【インタビュー】ENDLESS、ラストライブ直前に語る「自分で汚したくなかった」
■CGは使いたくないんですよ
■この前も現地までオーロラを撮影に
──話はさかのぼりますが、メジャーデビュー後、2000年から7年間活動休止していますよね。この空白期間はどんな時期だったんでしょう?
SHIGE:この時は明確に活動を止めるって宣言したわけじゃないんですよ。「Frontier」(2000年発表)というシングルを出して発売記念ワンマンをやって、その後も活動するつもりだったんですが、楽曲が書けなくなってしまったんです。
──スランプに陥ったということですか?
SHIGE:簡単に言うとスランプなんでしょうけど、音楽活動をする上でやっぱり、“思っていたのと何か違うぞ”って思ったんですよね。もちろんレコード会社と契約するわけですから思い通りにならないこともありますし、スタッフも一生懸命やってくれていたんです。だけど、僕自身に細かいところまでこうしたいっていうこだわりが強かったので、どう活動していったらいいのか葛藤がすごくあって。音楽にアウトプットできなくなったのが大きな理由ですね。楽しみにしてくれている人、待っていてくれる人がいるのに曲が作れなくて。
──そこは相当苦しい期間だったんでしょうね。
SHIGE:苦しかったですね。でも、活動を再開する時のことをイメージしながら、自分がどうしたら納得できるのかをクリアしないと音楽が作れないと思ったので。休止期間に自分の音楽を作れる環境を整えようと思ったんです。要はレコーディングできる機材を揃えるために自分で資金を何とかしようと。
──自分で全てプロデュースしたい欲求が強いタイプなんですか?
SHIGE:単純に言うとそうなんですよ(笑)。どうすれば自分たちのやり方で活動できるかを考えて、必要なものを全て網羅するのに7年かかったということなんです。
──自宅で音源を作れる環境と技術を得て?
SHIGE:そうですね。それまでSONYのスタジオで制作していたので、同等のクオリティを保とうと思ったら、それなりの機材でないとできないなと。幸いレコーディングの現場を見てきたことでエンジニアのスキルもあったので。
──卓をいじっているのを見て学んだということですか?
SHIGE:ええ。エンジニアに「今のこれは何をやっているの?」って1つ1つ質問したりしながら勉強して。
──この期間にカメラマンとしても活動されていたとか?
SHIGE:カメラマンだけをやっていた訳ではなく、デザインも手がけたりとか、とにかくその後のENDLESSの活動に必要そうなスキルに関わることは何でもやっていました。カメラについて勉強したのもジャケットの写真を自分で撮りたかったからなんです。

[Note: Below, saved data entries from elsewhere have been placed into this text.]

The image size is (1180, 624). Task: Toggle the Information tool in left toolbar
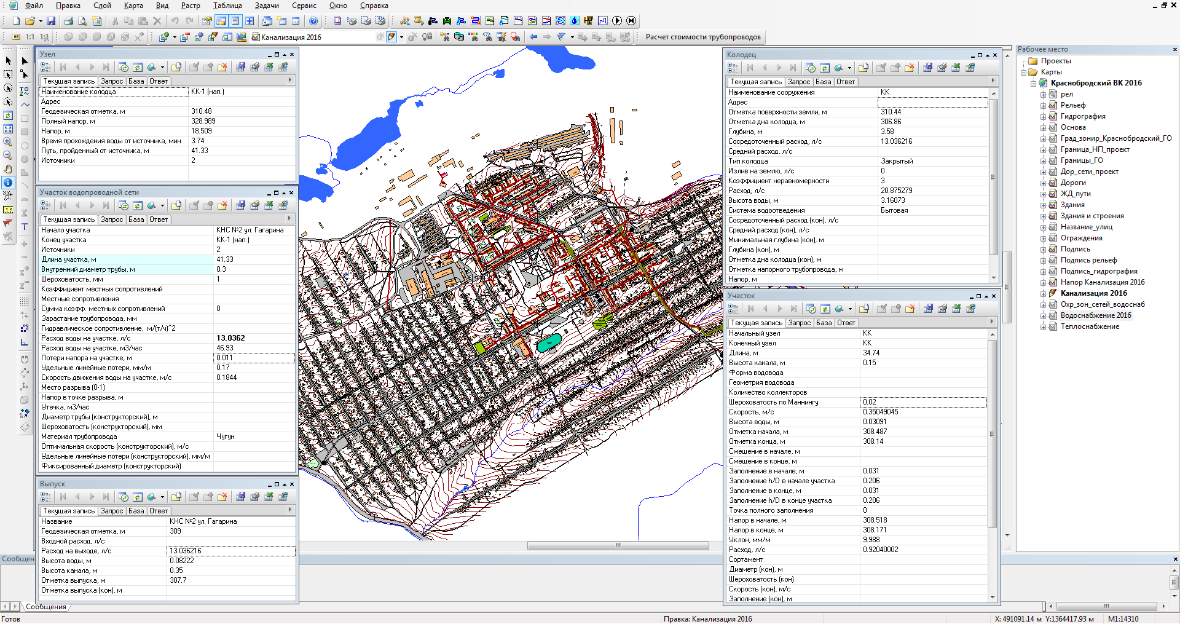pyautogui.click(x=8, y=183)
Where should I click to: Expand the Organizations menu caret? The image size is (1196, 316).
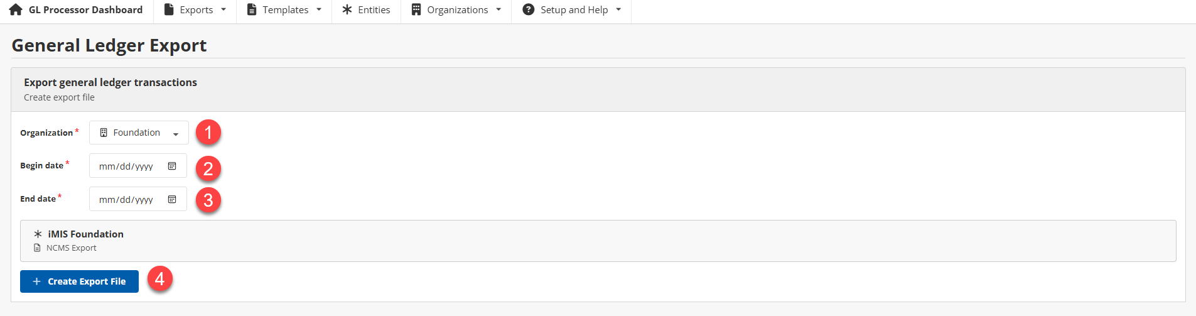(498, 10)
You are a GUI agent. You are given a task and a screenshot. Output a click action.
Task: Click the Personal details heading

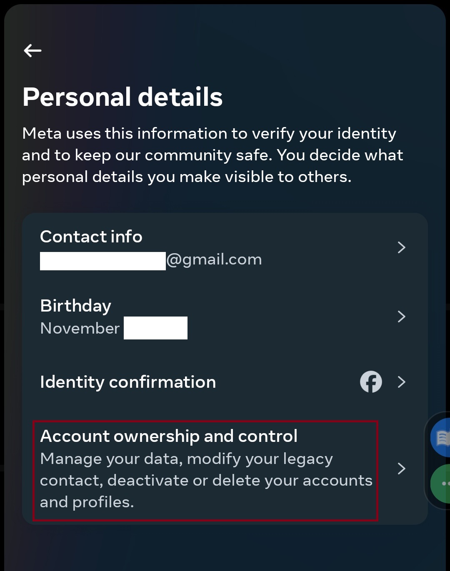[123, 97]
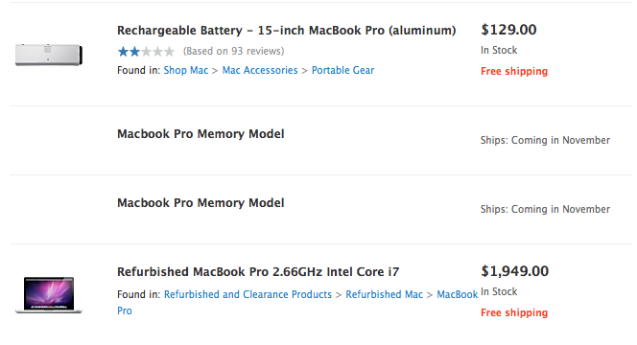
Task: Open the Based on 93 reviews text
Action: 233,51
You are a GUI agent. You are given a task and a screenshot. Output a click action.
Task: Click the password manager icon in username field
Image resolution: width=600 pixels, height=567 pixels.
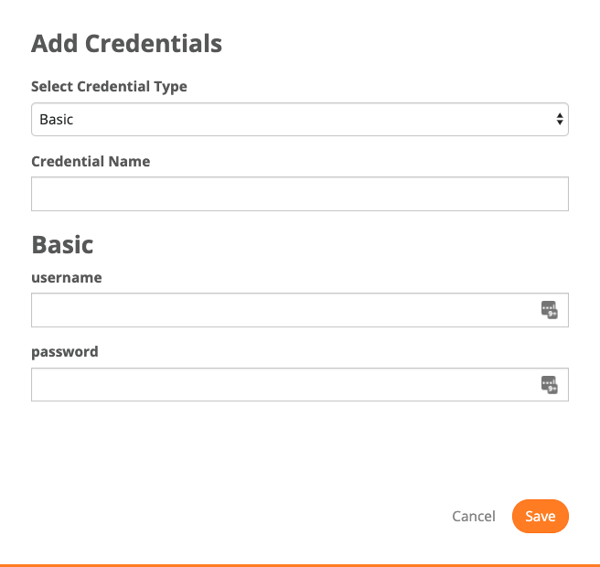pyautogui.click(x=549, y=310)
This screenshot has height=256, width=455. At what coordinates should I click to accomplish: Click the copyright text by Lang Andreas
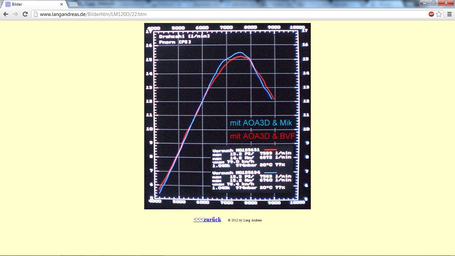tap(245, 220)
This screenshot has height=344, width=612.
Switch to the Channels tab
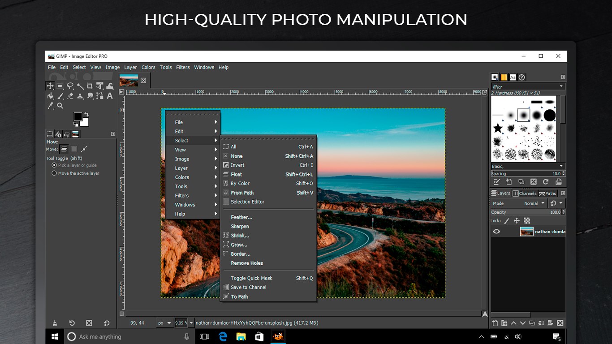coord(524,194)
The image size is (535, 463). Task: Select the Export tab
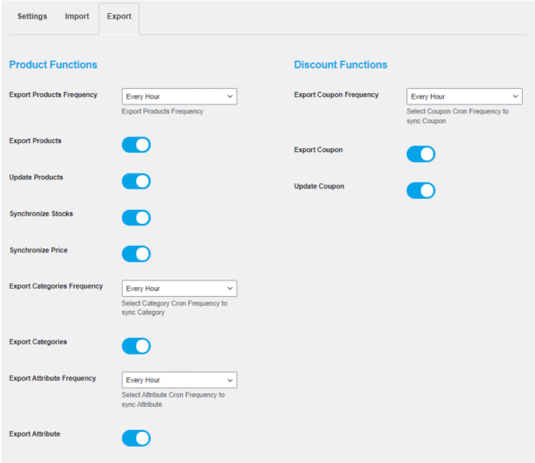click(119, 16)
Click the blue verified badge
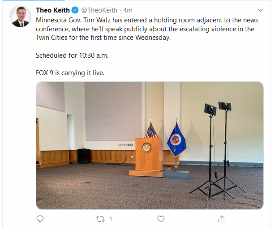The height and width of the screenshot is (229, 279). click(x=75, y=10)
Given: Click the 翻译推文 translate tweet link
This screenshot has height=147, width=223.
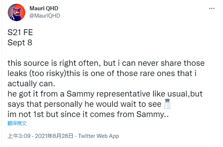Looking at the screenshot, I should click(17, 123).
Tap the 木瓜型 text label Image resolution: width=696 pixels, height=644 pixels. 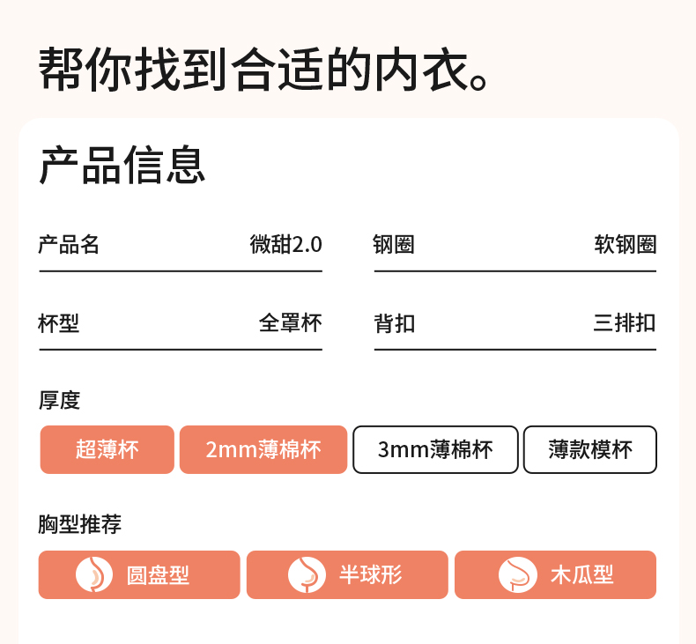pos(581,576)
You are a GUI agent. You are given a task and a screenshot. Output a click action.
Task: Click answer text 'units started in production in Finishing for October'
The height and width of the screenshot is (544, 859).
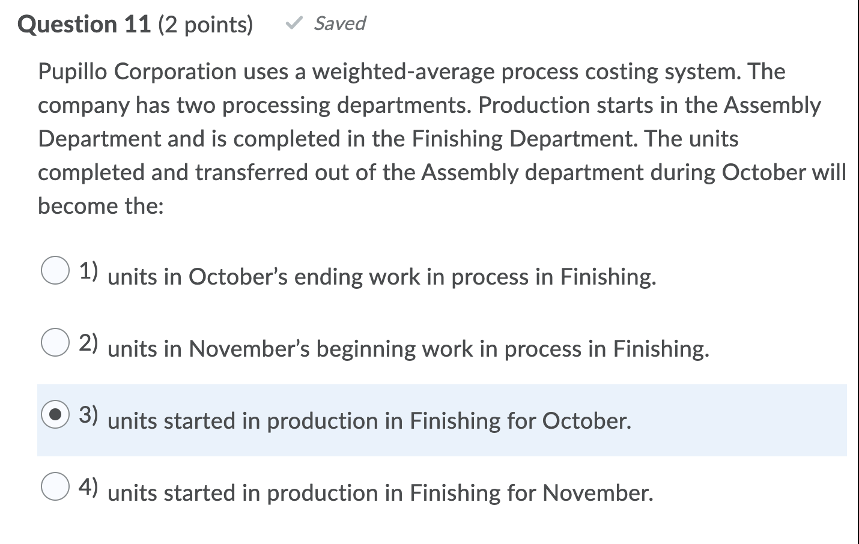point(369,421)
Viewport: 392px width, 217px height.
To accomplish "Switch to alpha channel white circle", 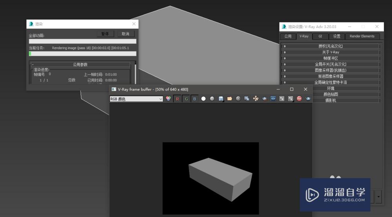I will click(x=203, y=99).
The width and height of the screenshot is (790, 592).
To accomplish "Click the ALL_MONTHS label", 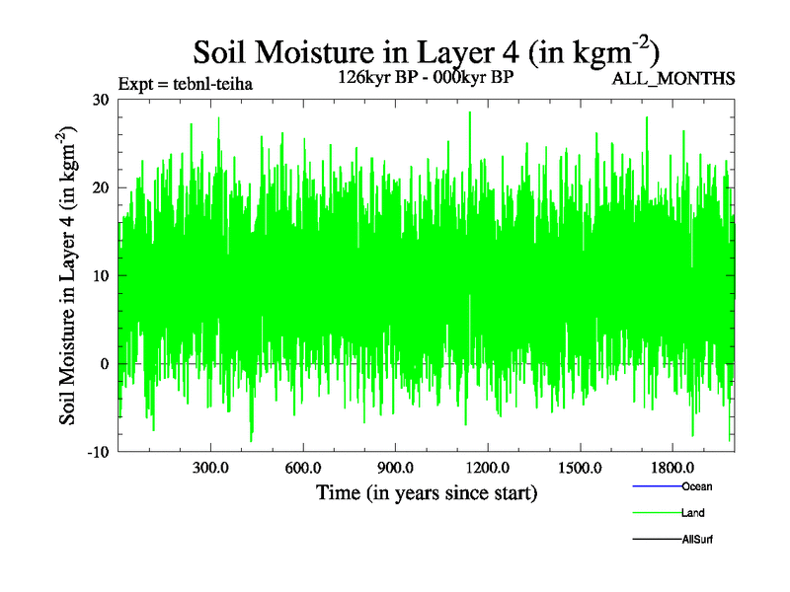I will point(674,79).
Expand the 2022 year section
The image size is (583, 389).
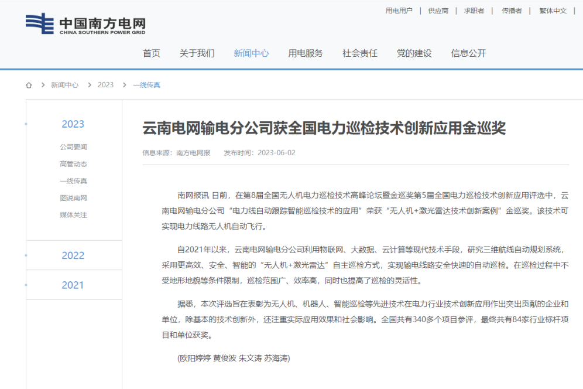[73, 255]
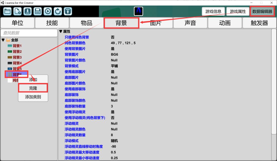Click the save disk toolbar icon
Screen dimensions: 277x161
point(38,11)
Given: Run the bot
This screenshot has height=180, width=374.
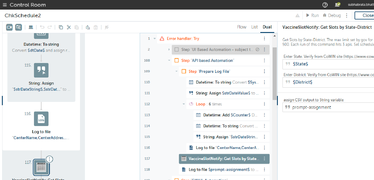Looking at the screenshot, I should click(312, 15).
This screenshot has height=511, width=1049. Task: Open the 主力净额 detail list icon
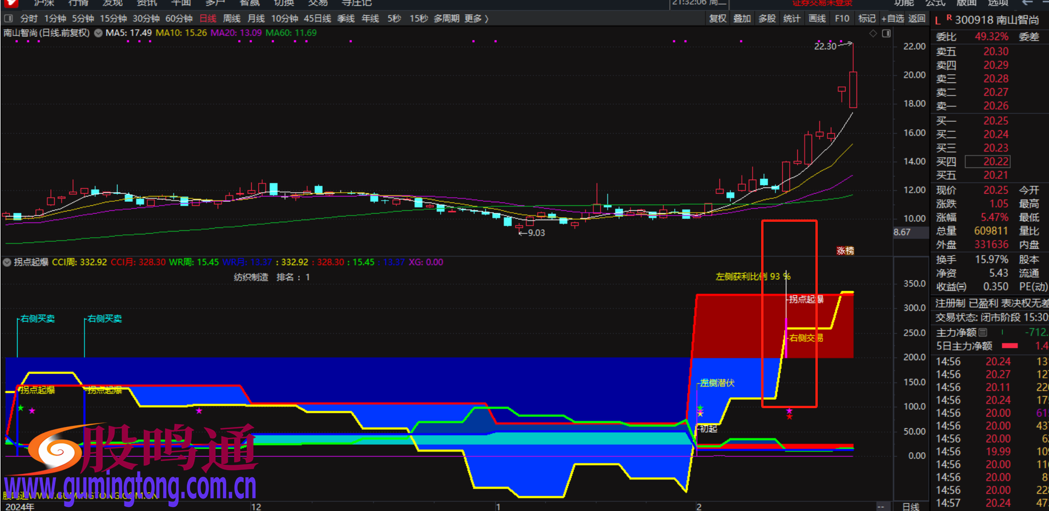click(983, 332)
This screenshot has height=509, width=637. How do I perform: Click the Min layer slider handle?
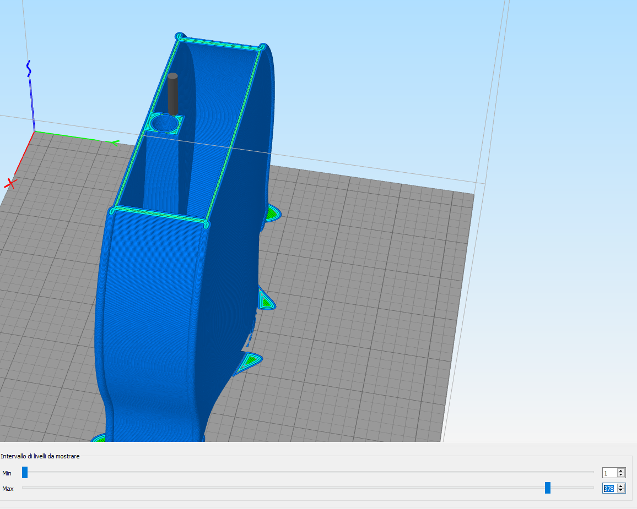click(x=25, y=472)
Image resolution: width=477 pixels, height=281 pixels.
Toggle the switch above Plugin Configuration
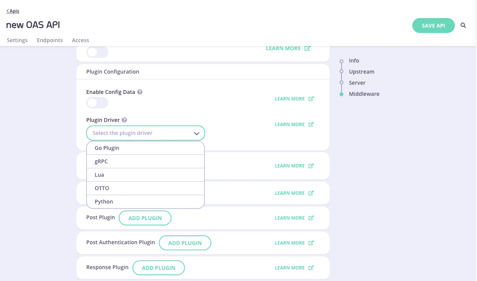tap(97, 52)
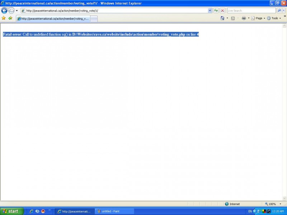
Task: Click the RSS feeds icon
Action: coord(233,18)
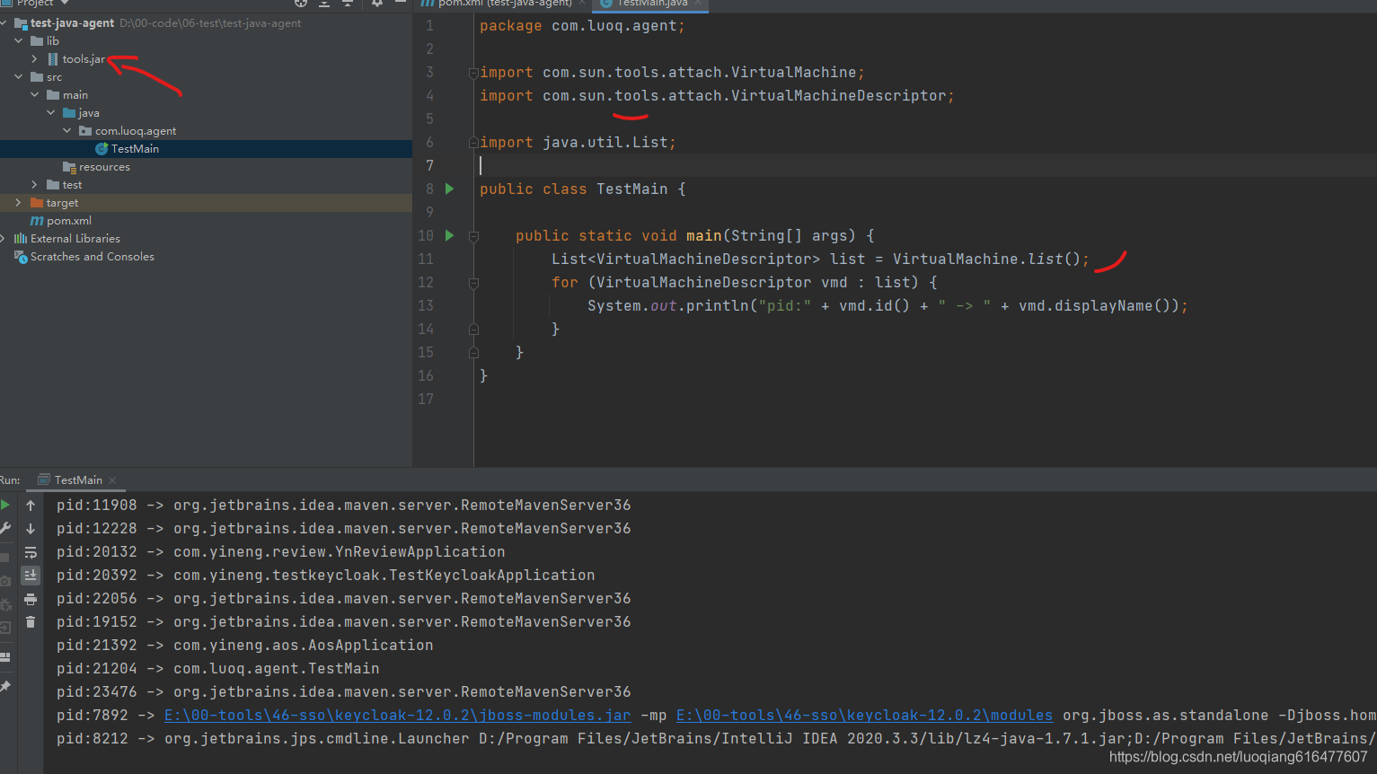Viewport: 1377px width, 774px height.
Task: Clear the Run console output
Action: [31, 621]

──アートワークも手がけたいからデザインもカメラも学んだと?
SHIGE:そういうことです。単純に凝り性なんですよ。作品って残るものだから絶対後悔したくないんです。妥協したものを出すぐらいなら出さなきゃいいと思うタイプ。僕に限らず、みんなそうだと思うんですけどね。
──いや、その突き詰め方は尋常ではない。だって、音楽だけに留まってないじゃないですか。
SHIGE:そうですねー。ちょっと行き過ぎるところはあると思います。写真にしても自分の作品だからCGは使いたくないんですよ。この前もオーロラを撮影しに行ったんですけど、それは1月のライブで映像で流すと思います。今の時代は素材集があるから、それを流せばいいっていうのも知ってますよ(笑)。
──ライブで流すためだけに撮りに行ったんですか?
SHIGE:そうですね。フルアルバム『Monochrome Sky』(2009年発表)のジャケットは山の上から撮った雲海の写真なんですけど、そのために登山のスキルを身につけて(笑)、何日間か泊まり込みで撮影したりして、きっとそういうことが好きなんだと思います。
──『情熱大陸』に出られそうなエピソードですね。
SHIGE:ははは(笑)。でも作りたい作品のために情熱を注げるのは幸せなことですね。